Rouge by Mona Awad
For my mother
Because what is the face, what, finally, is the skin over the flesh, a cover, a disguise, rouge for the insupportable horror of our living nature.
—Elena Ferrante
Through the hourglass, I saw you In time, you slipped away When the mirror crashed I called you And turned to hear you say… Take my breath away.
—Berlin
Prologue
She used to tell you fairy tales at night, remember? Once upon a time. When you were a sad, dreamy little girl. Each night you lay in your princess bed, surrounded by your glassy-eyed dolls, waiting for her like a wish. Tick, tick went the seconds on your Snow White clock. The moon rose whitely from the black clouds. And then…
“Knock, knock,” Mother whispered from your bedroom door.
“Come in,” you called in your child’s voice.

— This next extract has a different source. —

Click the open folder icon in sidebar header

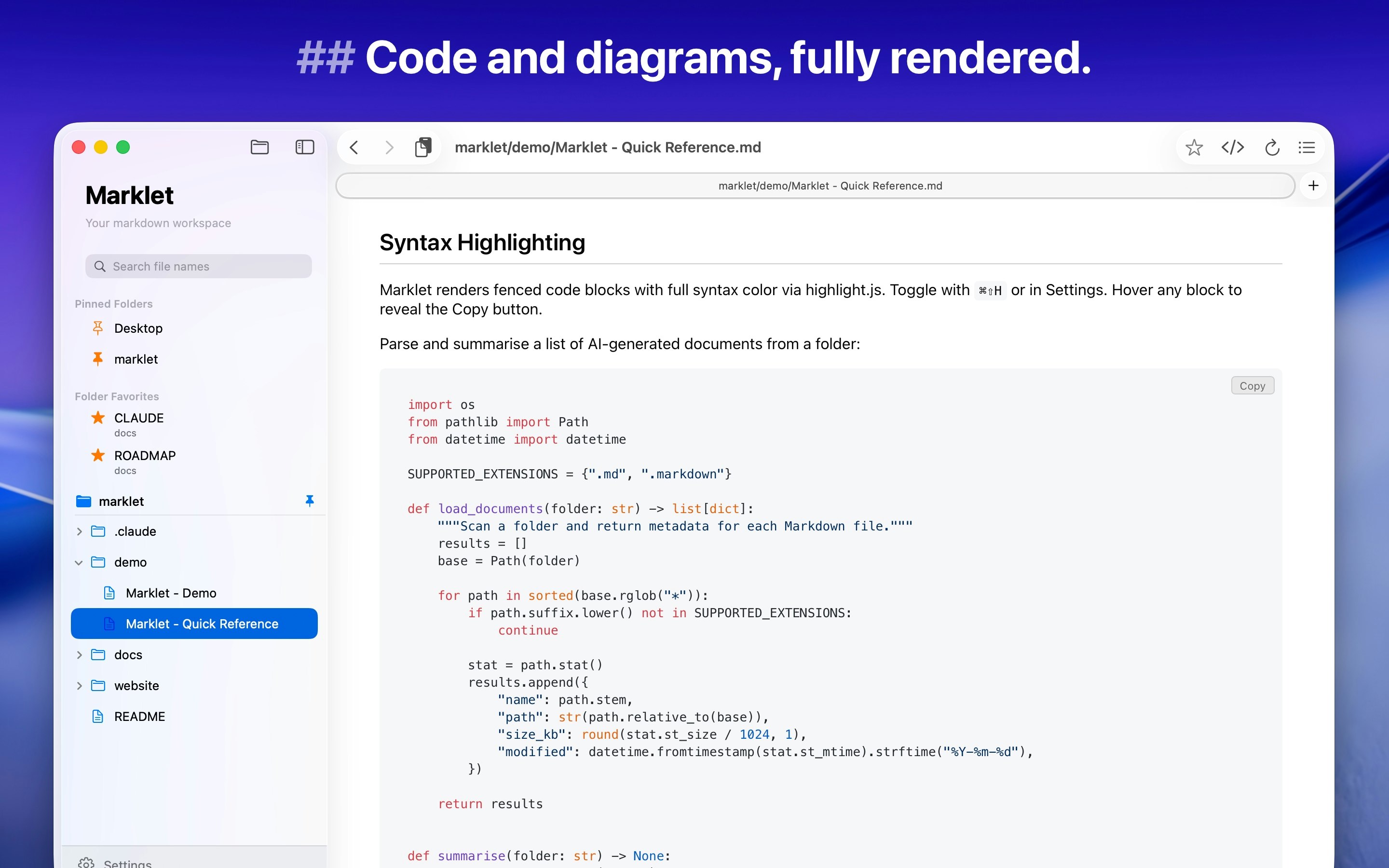259,148
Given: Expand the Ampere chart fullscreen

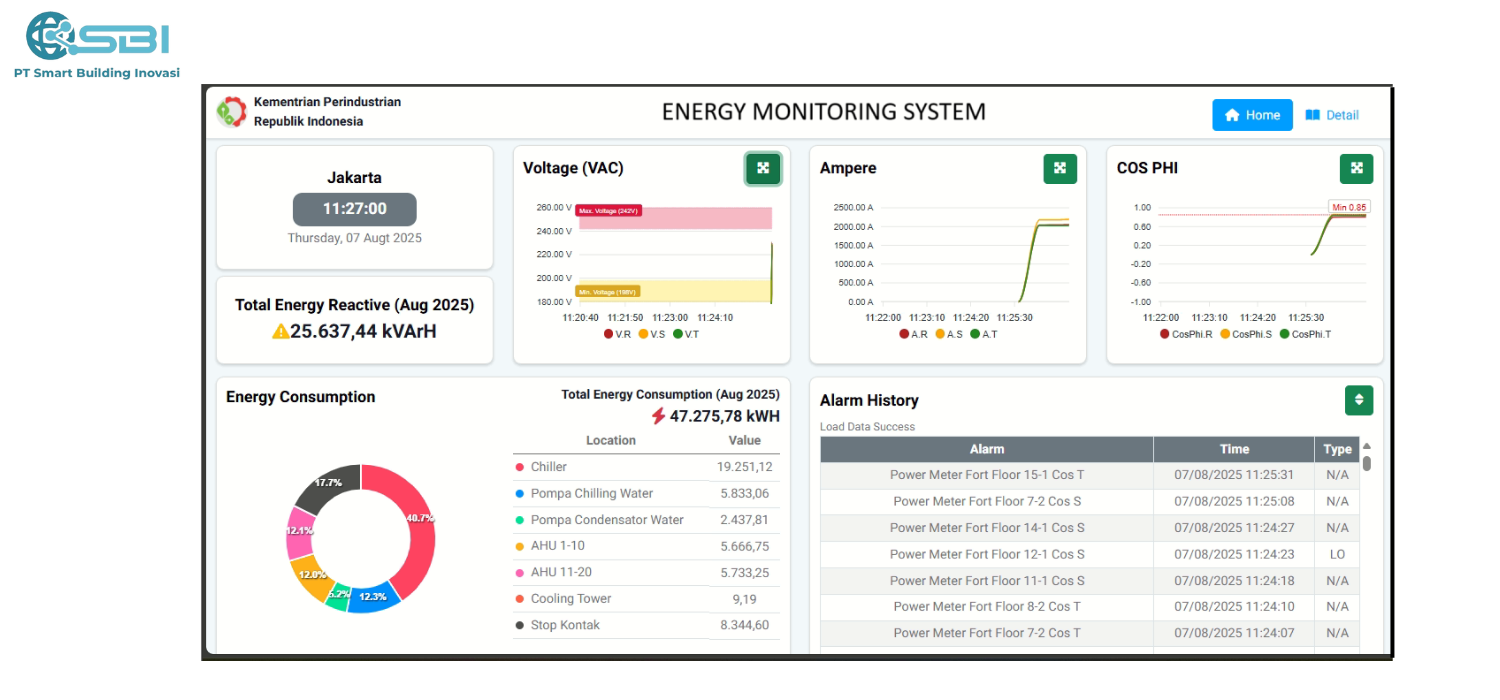Looking at the screenshot, I should 1060,169.
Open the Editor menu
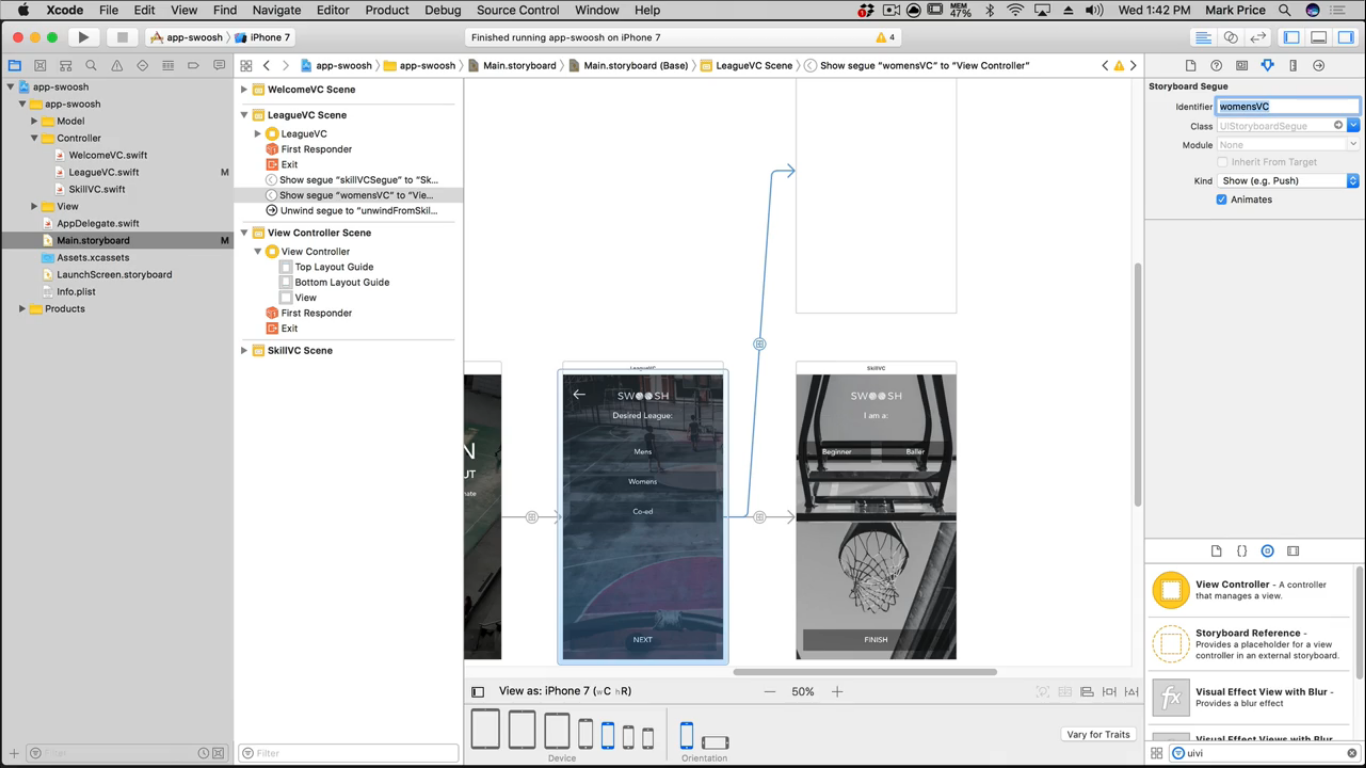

And she did. She came and sat right on the edge of your bed like a queen, didn’t she? Cigarette between her white fingers. Exuding her scent of violets and smoke.
“All right,” Mother said. “Which story do you want to hear tonight, Belle?”
Belle. French for “beautiful.” It’s what she called you, even though you were a beastly little thing. Not at all like Mother. She was fair, slim, and smooth, remember? Like something out of a fairy tale. Like the dolls that lined the walls of your room. It was Mother who’d bought you those dolls. Positioned them in every corner, every nook, so no matter where you looked, you saw their glossy hair, their fair skin, those lips of red that were always sort of smiling at you. Like they all had a secret between them.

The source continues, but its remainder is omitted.